What happens during Gamma Knife treatment?

  • An intraveous (IV) line may be put into your arm or hand.
  • Head frame placement. A lightweight box-shaped frame is attached to your head to keep it from moving and to position it in the precise location for your treatment. Special pins are used to attach the frame. Our staff will clean the sites for the pin placement on the front and back of your head with an antiseptic. You will receive four injections of a local anesthetic at the pin sites to numb the skin before the pins are inserted. You may feel some pressure as the pins are tightened, but no pain.
  • Measurements. After the head frame is positioned, a box used to measure skull depth will be placed on top of the frame. Measurements of your head are taken that will be used for planning your treatment.
  • Imaging procedure. To determine the exact location of the tumor or lesion, you will have an MRI or CT scan. Occasionally, this may be done with a cerebral angiogram.
  • Treatment planning. The radiation therapy team will use the “real time” measurements and images to determine your radiation dose, exactly which area(s) to treat and how to target the area for the best results. This is done using special computer software and can take up to 90 minutes.
  • Radiation treatment. When it is time for your treatment, you will be brought into the Gamma Knife room and helped onto the Gamma knife couch. Your head frame will be attached to a positioning system that automatically moves your head during treatment. The treatment is silent and totally painless and will usually last between 30-60 minutes. You will be monitored visually during the entire treatment time, and you can talk with your care team through a microphone in the machine.

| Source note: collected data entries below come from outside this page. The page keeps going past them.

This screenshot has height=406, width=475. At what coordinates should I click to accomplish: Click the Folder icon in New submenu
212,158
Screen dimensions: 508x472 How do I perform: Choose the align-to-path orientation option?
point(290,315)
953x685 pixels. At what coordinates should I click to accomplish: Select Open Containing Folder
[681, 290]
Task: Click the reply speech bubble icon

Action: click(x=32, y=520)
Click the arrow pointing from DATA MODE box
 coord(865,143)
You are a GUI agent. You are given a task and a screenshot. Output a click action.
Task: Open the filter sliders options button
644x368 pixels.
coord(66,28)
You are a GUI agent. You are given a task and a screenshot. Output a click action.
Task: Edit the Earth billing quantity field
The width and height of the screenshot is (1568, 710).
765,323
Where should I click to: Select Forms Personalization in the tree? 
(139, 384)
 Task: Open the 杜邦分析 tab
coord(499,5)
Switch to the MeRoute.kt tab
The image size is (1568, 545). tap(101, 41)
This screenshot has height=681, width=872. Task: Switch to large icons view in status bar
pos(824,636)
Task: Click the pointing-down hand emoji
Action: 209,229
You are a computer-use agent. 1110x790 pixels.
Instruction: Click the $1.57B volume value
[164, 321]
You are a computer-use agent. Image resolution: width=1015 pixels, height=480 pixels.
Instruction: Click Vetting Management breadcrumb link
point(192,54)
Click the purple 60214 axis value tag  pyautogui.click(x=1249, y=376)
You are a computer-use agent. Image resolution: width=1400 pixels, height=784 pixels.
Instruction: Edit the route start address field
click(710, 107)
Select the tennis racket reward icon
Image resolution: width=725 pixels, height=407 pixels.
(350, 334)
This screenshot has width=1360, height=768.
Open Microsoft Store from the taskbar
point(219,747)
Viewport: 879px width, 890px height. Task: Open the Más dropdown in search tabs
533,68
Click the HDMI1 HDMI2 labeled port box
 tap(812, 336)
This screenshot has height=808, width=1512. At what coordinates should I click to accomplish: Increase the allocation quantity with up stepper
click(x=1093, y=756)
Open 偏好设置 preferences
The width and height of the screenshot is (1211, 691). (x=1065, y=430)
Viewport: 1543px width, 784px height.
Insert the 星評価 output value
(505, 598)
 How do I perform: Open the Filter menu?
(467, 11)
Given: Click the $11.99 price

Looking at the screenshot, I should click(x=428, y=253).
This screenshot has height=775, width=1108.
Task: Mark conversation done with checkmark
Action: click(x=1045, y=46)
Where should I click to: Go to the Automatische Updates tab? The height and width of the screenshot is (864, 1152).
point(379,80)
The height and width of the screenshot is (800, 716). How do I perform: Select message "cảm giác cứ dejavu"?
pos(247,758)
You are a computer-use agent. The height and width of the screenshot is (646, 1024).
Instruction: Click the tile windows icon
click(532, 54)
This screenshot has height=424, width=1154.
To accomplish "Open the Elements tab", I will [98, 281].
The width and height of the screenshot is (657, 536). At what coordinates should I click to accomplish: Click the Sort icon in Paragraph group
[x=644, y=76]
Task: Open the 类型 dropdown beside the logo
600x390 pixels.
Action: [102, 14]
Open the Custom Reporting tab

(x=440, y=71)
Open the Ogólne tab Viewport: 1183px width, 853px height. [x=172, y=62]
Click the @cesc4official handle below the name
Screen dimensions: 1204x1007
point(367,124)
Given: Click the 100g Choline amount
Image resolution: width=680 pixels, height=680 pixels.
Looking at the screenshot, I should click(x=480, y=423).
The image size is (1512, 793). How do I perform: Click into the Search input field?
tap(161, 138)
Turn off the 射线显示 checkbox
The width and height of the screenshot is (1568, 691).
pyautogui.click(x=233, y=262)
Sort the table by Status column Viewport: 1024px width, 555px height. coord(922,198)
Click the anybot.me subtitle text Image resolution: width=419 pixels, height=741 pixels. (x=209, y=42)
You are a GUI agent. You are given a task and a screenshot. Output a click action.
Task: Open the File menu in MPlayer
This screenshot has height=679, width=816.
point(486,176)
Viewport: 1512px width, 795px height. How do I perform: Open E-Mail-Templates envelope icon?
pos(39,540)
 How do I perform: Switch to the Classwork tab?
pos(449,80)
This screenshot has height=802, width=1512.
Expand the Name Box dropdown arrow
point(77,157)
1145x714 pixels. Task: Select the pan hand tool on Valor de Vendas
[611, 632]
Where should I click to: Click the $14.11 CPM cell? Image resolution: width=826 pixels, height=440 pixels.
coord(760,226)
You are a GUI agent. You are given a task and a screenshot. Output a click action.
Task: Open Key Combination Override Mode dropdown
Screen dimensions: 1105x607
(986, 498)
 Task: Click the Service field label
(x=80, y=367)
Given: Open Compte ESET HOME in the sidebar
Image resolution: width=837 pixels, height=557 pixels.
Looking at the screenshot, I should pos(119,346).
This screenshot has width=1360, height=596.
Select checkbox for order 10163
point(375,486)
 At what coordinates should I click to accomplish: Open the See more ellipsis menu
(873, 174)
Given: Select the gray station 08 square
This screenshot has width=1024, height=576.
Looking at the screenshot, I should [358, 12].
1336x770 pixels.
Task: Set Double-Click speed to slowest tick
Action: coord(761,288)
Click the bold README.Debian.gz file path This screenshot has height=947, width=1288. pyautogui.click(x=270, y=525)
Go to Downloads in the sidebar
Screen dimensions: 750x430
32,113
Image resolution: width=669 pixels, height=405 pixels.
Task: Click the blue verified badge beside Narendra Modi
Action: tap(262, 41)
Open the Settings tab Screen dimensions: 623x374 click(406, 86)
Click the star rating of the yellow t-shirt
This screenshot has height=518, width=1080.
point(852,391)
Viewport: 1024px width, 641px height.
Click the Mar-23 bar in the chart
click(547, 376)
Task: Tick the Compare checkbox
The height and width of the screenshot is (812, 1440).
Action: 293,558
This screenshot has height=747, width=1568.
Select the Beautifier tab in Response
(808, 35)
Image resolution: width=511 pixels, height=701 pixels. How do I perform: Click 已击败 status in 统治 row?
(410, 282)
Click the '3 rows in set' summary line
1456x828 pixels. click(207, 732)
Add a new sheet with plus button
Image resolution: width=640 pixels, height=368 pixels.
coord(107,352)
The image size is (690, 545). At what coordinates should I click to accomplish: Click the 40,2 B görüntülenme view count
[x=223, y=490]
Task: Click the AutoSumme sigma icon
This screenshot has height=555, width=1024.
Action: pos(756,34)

What happens after the Gamma Knife procedure?

  • After your treatment is completed, the head frame will be removed. The pin sites will be covered with antibiotic ointment and small bandages.
  • You will be observed for about an hour, then discharged. You will need someone to drive you home. (In some cases, your treatment may be done as part of an inpatient stay, or you may be kept overnight for observation.)
  • You will be given specific discharge instructions that tell you how to care for your pin sites, what to do when you get home and when to return to see your doctor.
  • You should be able to return to your normal routine in just a day or two.
  • The effects of the treatment will occur over time, with full results being seen after a period of weeks or perhaps months.

What are the side effects of Gamma Knife treatment?

Most people have no side effects, but some people may experience:

  • Swelling around the eyes
  • Infected pin site
  • Headaches
  • Nausea
  • Seizures
  • Weakness
  • Confusion or change in behavior
  • Scar at the pin site

If any of these symptoms occur, call the Gamma Knife staff at 252-847-2611 between 8 am and 5 pm, Monday through Friday. After hours and on weekends, call 252-353-9525 and ask for the neurosurgeon on call.